Cancer is a genetic disease—it stems from specific changes in the DNA sequences of the cancer cell genome. Over the years, cancer researchers have been wading through masses of gene data, slowly piecing together the nature of the mutations and the genes involved in cancer. We have now amassed vast genetic databases containing the sequencing information of a large number of cancer genomes. These data libraries serve as a reference point for scientists to pick out potential diagnostic and therapeutic targets.
Within these databases, however, there are regions of the cancer genome that have remained relatively ignored. In a recently published study in Cell Reports, a research team from the Ontario Institute for Cancer Research looked into the deepest, darkest parts of the cancer genome, emerging with a panel of 166 novel prognostic biomarkers.
The team, led by principal investigator Jüri Reimand, was interested in a relatively understudied aspect of the cancer genome: the activity of long non-coding RNAs, or lncRNAs. Over the last decade, genomics studies have uncovered several ways in which lncRNAs interact with DNA, RNA, and proteins to regulate the way cells behave and operate. However, until now, lncRNAs have been largely overlooked as potential diagnostic targets.
With the help of artificial intelligence, Reimand and colleagues evaluated the genomes of 9,500 cancer samples, spanning 30 different cancer types. They were looking specifically for patterns in the activities of 5,600 potential lncRNA biomarkers. The scale and scope of this type of analysis would be close to impossible without leveraging machine learning technologies.
Ultimately, the algorithm found 166 lncRNAs linked with patient survival rates, leading the researchers to hypothesize that these could be used as markers to forecast cancer patient outcomes more accurately. Of these 166, one lncRNA called HOXA10-AS was found to be a particularly robust prognostic biomarker for brain cancer, capable of separating the low-risk patients from the high-risk ones.

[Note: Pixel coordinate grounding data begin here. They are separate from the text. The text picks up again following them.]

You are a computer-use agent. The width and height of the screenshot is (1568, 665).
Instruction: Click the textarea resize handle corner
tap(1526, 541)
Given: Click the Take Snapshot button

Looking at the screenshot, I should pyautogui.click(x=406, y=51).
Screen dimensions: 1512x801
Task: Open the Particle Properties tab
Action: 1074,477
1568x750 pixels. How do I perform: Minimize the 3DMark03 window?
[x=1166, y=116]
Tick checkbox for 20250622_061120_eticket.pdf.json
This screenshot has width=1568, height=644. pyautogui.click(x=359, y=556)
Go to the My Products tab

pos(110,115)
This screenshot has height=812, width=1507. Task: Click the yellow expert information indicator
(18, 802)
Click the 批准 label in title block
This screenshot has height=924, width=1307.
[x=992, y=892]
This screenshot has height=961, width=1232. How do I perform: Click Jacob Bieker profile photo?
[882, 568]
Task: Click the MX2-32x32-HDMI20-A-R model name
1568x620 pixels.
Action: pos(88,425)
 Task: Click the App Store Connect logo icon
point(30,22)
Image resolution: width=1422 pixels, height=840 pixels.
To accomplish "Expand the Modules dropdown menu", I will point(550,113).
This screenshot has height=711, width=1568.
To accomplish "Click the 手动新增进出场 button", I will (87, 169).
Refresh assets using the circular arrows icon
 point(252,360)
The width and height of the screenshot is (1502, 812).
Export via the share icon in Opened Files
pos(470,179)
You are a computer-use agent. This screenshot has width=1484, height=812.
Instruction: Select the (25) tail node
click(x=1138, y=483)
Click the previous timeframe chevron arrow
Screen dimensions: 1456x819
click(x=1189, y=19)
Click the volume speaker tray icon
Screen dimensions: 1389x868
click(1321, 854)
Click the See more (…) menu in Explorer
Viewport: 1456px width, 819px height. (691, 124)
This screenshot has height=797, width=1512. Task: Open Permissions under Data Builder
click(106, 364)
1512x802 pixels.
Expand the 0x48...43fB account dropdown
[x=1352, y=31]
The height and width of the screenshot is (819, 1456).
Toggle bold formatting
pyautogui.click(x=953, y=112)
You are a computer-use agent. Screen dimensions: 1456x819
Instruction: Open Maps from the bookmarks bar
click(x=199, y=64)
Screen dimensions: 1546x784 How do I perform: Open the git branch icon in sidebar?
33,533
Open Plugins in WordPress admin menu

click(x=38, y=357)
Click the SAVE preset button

Reimand says that the team is excited by this giant leap forward in the field and is motivated to continue exploring the cancer transcriptome in search of more genomic insights. “We have only begun to scratch the surface of the role of RNAs in cancer and are poised for more discoveries as whole-transcriptome sequencing becomes more commonplace in the clinic, and more data is available,” said Reimand.